Sicurezza, Caldarola attacca: “Il sindaco mette la testa sotto la sabbia, la città ha problemi”
Gen 30, 2026 - Giuseppe Mennella
Luigi Caldarola, candidato sindaco a Torre del Greco alle Elezioni Comunali 2023
Tornano le polemiche sulla sicurezza a Torre del Greco dopo il susseguirsi di casi balzati agli onori della cronaca: l’opposizione incalza Mennella.
Caldarola attacca Mennella sulla sicurezza
Quella tra il 26 ed il 27 gennaio è stata una “notte nera” per Torre del Greco. Tre casi di cronaca in poche ore, tra i quali un accoltellamento per una rapina ad un giovane ed il tentativo di sradicare un bancomat usando un’auto come ariete hanno riacceso i riflettori sulla dibattuta questione della sicurezza.
È il consigliere di opposizione Luigi Caldarola ad incalzare l’amministrazione comunale guidata da Luigi Mennella sulla necessità che il comune faccia di più per proteggere i cittadini e nel supporto alle forze deputate a farlo.
“C’è un problema sicurezza a Torre del Greco. Se ne erano accorti tutti già un anno fa. Tutti tranne il Sindaco, che continuava a mettere la testa sotto la sabbia”, sostiene Caldarola.
“A luglio 2025 chiedemmo l’istituzione di una zona rossa di controllo in alcuni quartieri cittadini. Anche il Prefetto di Napoli ci diede ragione. Il Sindaco, invece, pensò bene di convocare una conferenza stampa per opporsi, dichiarando che in Città rapine, accoltellamenti e furti seriali erano scenari inesistenti”.

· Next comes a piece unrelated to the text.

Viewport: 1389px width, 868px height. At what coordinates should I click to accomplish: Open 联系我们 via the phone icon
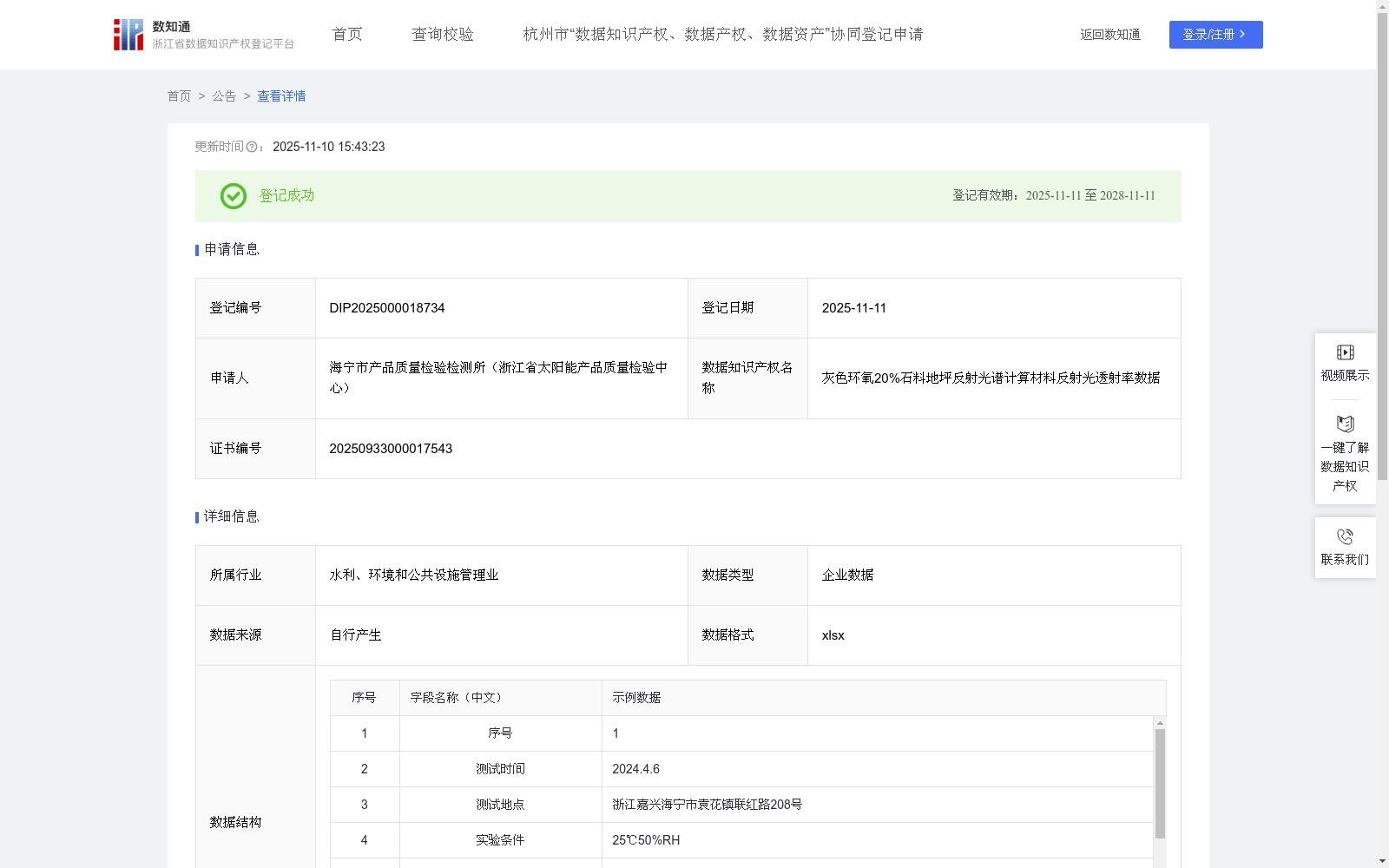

Gli episodi da luglio ad oggi
Il rappresentante del gruppo “Per il rilancio”, già candidato sindaco all’ultima tornata amministrativa che vide uscir vincitore l’attuale sindaco Mennella, fa una cronistoria dei casi più eclatanti accaduti in città da allora: “L’11 agosto i carabinieri arrestavano un 26enne per possesso di armi e cartucce nella sua attività commerciale; il 23 agosto sparatoria contro l’auto di un 48enne in zona porto; l’11 settembre i carabinieri scoprivano un arsenale di armi in via del Clero”.
Caldarola prosegue: “Il 14 settembre una sparatoria in via Piscopia, con un 37enne ferito ad una gamba.
Il 21 settembre altra sparatoria in centro, ferito un 48enne. Il 15 novembre spari contro un auto in sosta, i carabinieri arrestavano un 77enne. Senza contare il numero considerevole di furti e rapine registrato in soli sei mesi (soprattutto nei quartieri a nord)”.
Un elenco di fatti che si conclude, appunto, con la “notte nera” che ha sconvolto Torre pochi giorni fa. Caldarola punta il dito contro Mennella, reo, secondo il consigliere, di ignorare i campanelli d’allarme: “Tutto questo mentre lo scorso 15 gennaio 2026 il Prefetto di Napoli convocava un vertice ad Ottaviano con tutti i sindaci dell’area vesuviana per parlare di sicurezza nelle città”.
“Assente ingiustificato al tavolo, proprio il Sindaco di Torre del Greco. Lo stesso che oggi si sveglia e chiede ai cittadini di denunciare. Peccato che i cittadini stiano denunciando già da tempo, ma sotto la sabbia non si odono voci”, è la chiosa del consigliere d’opposizione.